Nursing home autopsies. Survey of physician attitudes and practice patterns

P R Katz, G Seidel
Archives of Pathology & Laboratory Medicine 1990, 114 (2): 145-7
Autopsy rates remain disturbingly low in nursing homes despite the fact that 1 of 5 deaths occurs in this setting. To determine the autopsy rate for nursing homes, we analyzed all deaths occurring in New York State nursing homes from 1980 to 1984. Of 58,985 nursing home deaths, autopsies were performed in only 499 cases (0.8%).

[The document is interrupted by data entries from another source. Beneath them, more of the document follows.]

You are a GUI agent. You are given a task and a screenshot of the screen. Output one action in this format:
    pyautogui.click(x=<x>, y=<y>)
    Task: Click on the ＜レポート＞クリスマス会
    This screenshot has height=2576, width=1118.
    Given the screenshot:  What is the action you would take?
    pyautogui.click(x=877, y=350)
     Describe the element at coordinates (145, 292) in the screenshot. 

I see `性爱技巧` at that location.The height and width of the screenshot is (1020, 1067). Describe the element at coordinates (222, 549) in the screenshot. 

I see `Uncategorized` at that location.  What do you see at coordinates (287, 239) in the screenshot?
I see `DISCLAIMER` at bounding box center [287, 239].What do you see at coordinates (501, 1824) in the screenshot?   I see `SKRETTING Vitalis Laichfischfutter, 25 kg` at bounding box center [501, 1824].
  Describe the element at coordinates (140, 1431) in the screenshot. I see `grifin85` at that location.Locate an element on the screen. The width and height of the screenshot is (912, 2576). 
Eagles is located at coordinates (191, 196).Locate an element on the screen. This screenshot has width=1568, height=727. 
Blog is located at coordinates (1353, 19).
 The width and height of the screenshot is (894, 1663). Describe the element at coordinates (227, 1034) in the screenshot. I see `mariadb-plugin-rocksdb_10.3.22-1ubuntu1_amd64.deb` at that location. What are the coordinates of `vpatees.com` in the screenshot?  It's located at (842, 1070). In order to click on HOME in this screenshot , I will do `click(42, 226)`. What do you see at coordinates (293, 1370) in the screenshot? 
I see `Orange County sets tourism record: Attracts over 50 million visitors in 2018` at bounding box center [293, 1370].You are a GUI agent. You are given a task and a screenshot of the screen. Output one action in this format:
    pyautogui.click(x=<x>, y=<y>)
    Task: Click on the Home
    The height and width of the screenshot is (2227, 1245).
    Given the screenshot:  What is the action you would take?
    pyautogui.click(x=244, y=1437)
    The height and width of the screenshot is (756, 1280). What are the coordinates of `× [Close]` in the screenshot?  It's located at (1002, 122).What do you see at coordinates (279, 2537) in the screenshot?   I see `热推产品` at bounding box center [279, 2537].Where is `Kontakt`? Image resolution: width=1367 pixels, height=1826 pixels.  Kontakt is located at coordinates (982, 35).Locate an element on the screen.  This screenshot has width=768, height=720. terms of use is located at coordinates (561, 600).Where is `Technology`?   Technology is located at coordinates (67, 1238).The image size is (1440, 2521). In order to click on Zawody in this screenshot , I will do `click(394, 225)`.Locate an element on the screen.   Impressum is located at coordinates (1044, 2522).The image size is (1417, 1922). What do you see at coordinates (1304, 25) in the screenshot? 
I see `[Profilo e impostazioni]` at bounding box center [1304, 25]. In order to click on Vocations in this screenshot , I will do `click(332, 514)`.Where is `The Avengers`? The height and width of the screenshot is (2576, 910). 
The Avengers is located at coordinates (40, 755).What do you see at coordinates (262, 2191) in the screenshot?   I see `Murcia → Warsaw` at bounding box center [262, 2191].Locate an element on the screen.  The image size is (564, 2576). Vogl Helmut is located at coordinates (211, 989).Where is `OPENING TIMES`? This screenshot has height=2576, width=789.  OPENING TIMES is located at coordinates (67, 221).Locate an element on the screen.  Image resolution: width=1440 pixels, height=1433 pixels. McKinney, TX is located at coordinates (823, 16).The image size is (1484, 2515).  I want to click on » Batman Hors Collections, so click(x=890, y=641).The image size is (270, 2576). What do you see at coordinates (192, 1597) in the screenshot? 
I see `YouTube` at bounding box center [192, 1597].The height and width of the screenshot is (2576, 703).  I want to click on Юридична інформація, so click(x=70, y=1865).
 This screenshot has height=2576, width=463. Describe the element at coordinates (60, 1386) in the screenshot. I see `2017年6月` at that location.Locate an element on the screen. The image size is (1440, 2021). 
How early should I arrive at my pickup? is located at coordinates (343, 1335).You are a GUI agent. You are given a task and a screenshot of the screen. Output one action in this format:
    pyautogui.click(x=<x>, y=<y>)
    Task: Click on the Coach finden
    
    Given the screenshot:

In comparison to the general nursing home population, autopsied residents were more likely to be male and never married and less likely to be widowed. Of 110 practicing nursing home physicians surveyed, 19% believed autopsies had little if any value in the nursing home population, whereas 71% saw autopsy as a valuable tool but rarely requested one. Fewer than 1 in 10 physicians routinely discussed autopsies with patients and/or families before death. Perceived obstacles included the emotional lability of patients and families and a lack of financial reimbursement. Concerns over religious objections, funeral delays, and unnecessary mutilation were cited by fewer than one third of respondents. Facilitation of consent, physician education, and cost sharing may all contribute to enhanced rates of autopsies in the future.